Голован взял волка на руки.
— Ты его пока не развязывай, — предупредил Ражный, — чтоб швы не порвал. Кишечник у него целый, так что можешь кормить.
— Во второй раз принимаю дар, и опять раненого. Теперь он и стреляный, и битый, и рваный…
— И слепой…
— А совесть не потерял, — вотчинник понёс Молчуна к машине. — Если опять вернётся, я не в обиде!

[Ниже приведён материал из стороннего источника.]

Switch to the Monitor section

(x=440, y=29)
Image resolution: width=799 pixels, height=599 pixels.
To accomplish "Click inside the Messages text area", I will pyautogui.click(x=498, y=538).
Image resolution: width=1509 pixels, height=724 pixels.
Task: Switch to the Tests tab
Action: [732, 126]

— Теперь ему возвращаться некуда…
Пуще огня и смерти волки боялись Вещерского леса, ибо по своей вольной, независимой природе они могли быть серыми, но не сирыми и убогими. На самом деле тонко чувствующих и осторожных хищников отпугивала источаемая верижниками энергия, и считалось, что если волки пришли в Урочище, значит, там нет ни одного буйного аракса.
Сейчас Ражный вспомнил Голована и сказал калику:
— Если у зверя однажды проснулась совесть, это на всю жизнь.
— Значит, он оборотень, — уверенно заключил тот.
— Он зверь от рождения.
— Ты что, видел, как он родился?
— Можно сказать, пуповину ему перерезал… Калик посмотрел на него внимательно, поверил и стал есть.
— Тогда ладно… А правду говорят, ты сам можешь волком оборачиваться?
— Нет.
— Почему же слух такой?
— Врут.
— Ну ты ведь догоняешь волков? Ходишь по следу?
— Хожу.
— Значит, у тебя нюх особый, как у зверя? Или что?
— Интуиция.
— Это ты не ври! — засмеялся и погрозил пальцем калик. — За тобой ведь давно наблюдают!
Он опять проговорился. Никто, даже Пересвет, отвечающий за мирскую жизнь вотчинников, не имел права по-воровски следить за ними. Если такая слежка велась, то с благословления либо по поручению самого Ослаба, непременно с помощью незримых опричников и с далеко идущими целями.
На сей раз Ражный будто бы не заметил ничего.
— Есть всякие охотничьи приёмы, — стал увиливать он. — Тебе-то какой интерес?
— Да я же вечно по лесам и полям брожу, столько волков перевидал — страсть! Раза два так чуть не съели, ножиком отбивался.
— Волки боятся человека.
— Меня не боятся!
— Значит, ты не человек, — вставил Ражный. — Или врёшь как сивый мерин.
Калик захохотал, чтоб уйти от ответа, дожевал хлебушек, набросал в банку снега и тщательно вычистил длинным гибким пальцем стенки.
— Только червяка и заморил… Холодно будет спать. Вот бы рогны чуток!..
Ражный молчал, еле сдерживая озноб: на ходу было тепло, стоило сесть, и морозец начал буравить лёгкую куртку, надетую поверх рваной, с зияющими дырами, борцовской рубахи.